→ EXERCISE AIM:
Switch "panel" to "window" in the lines of the listing running from the one containing "This screenshot has" through the end of the listing, both ends included. Write those lines out again with nothing else changed and leave the pictures out.
=== EXERCISE MATERIALS ===
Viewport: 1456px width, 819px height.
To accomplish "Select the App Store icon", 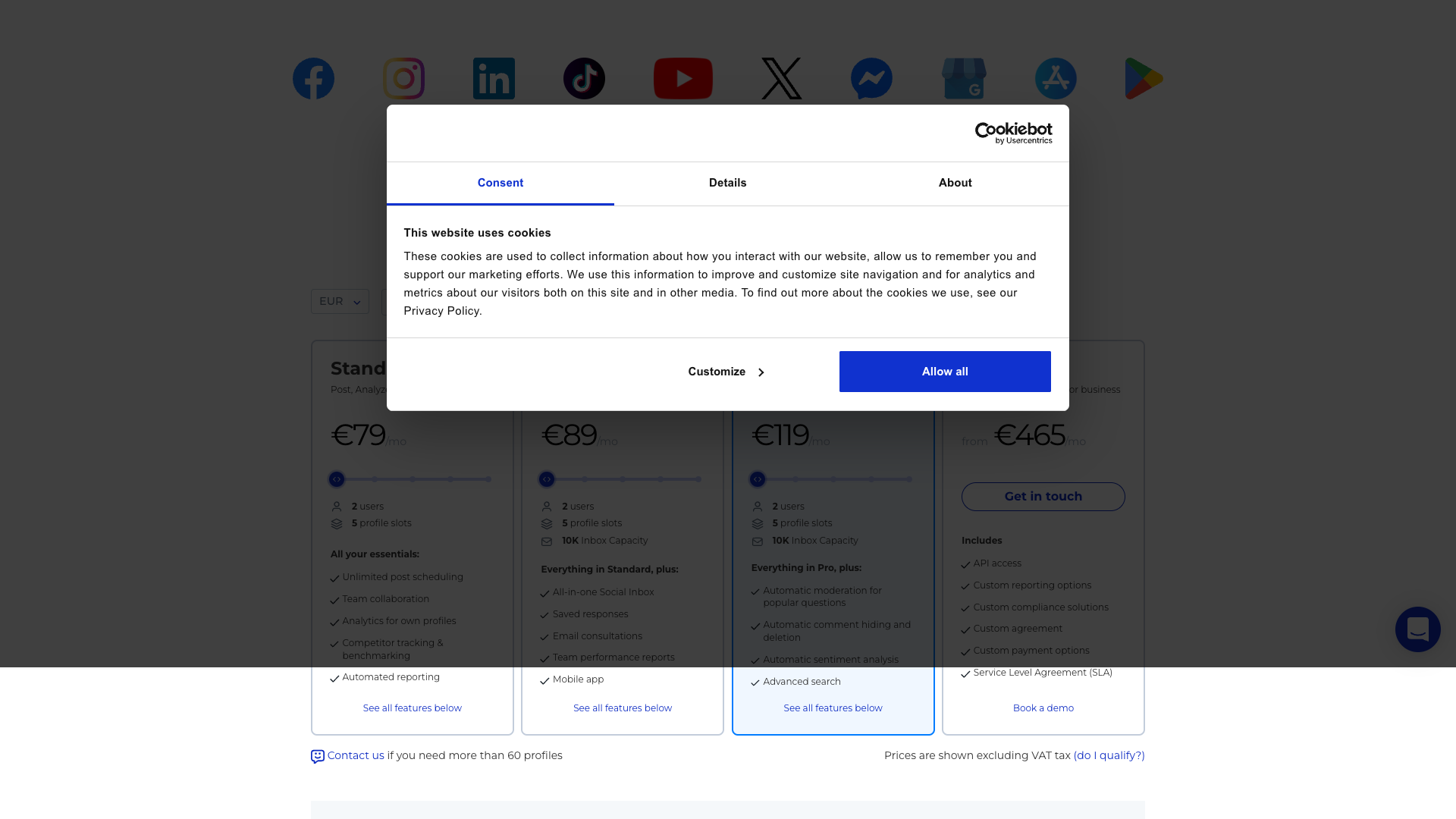I will [x=1056, y=78].
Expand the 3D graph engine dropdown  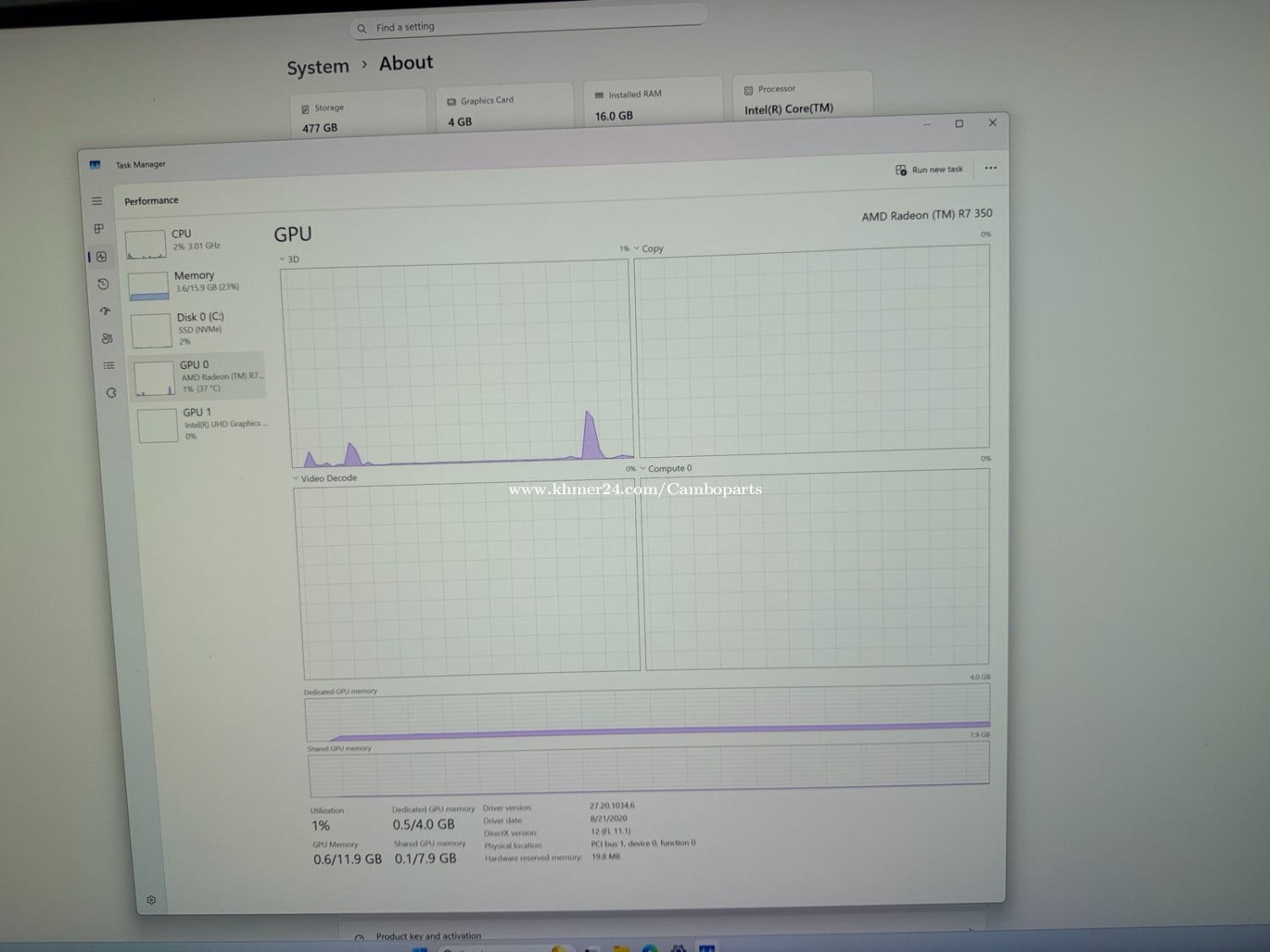290,260
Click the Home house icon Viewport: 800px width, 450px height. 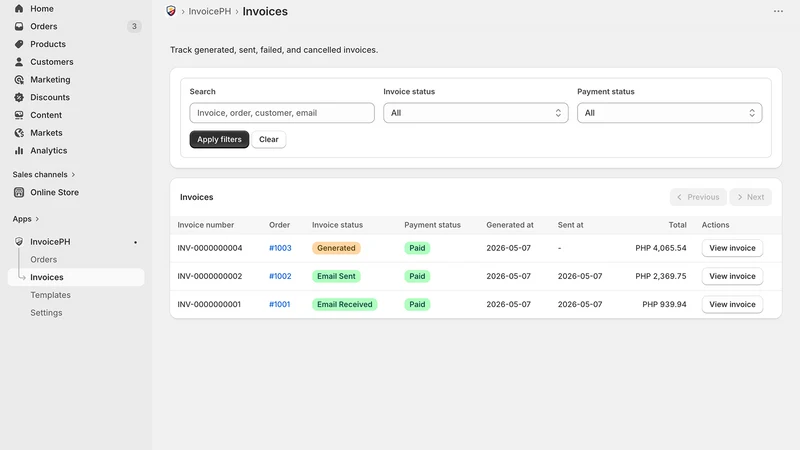(x=19, y=9)
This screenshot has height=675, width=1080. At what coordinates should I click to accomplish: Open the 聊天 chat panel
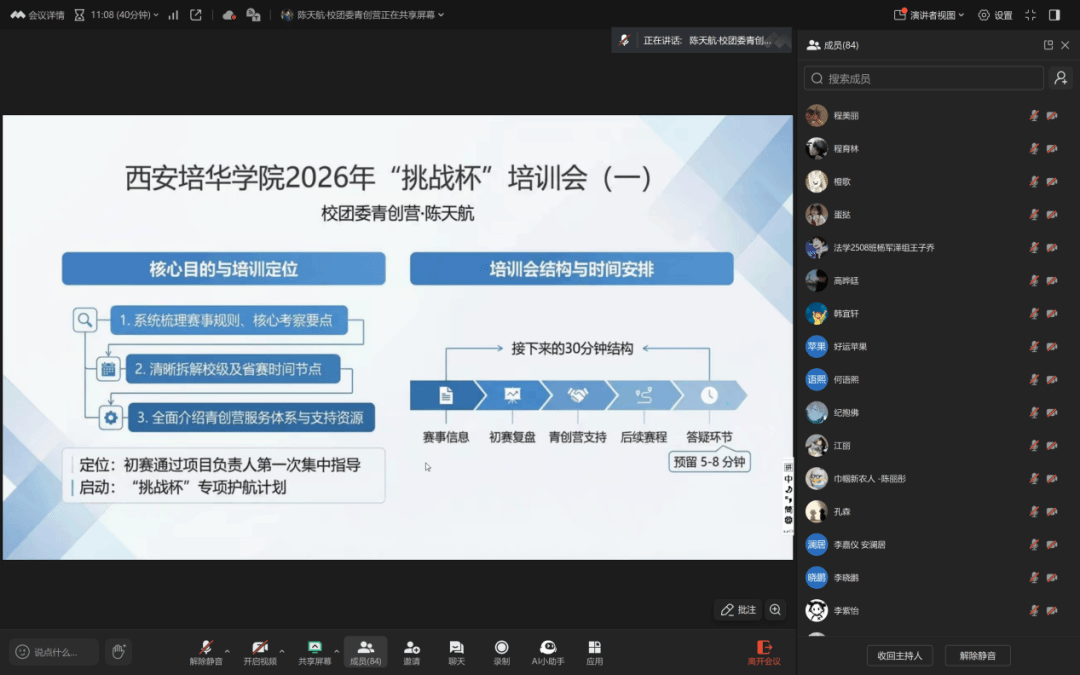(456, 650)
===
→ ANSWER:
This screenshot has height=675, width=1080. At what coordinates should I click to accomplish: Open the 聊天 chat window
(456, 650)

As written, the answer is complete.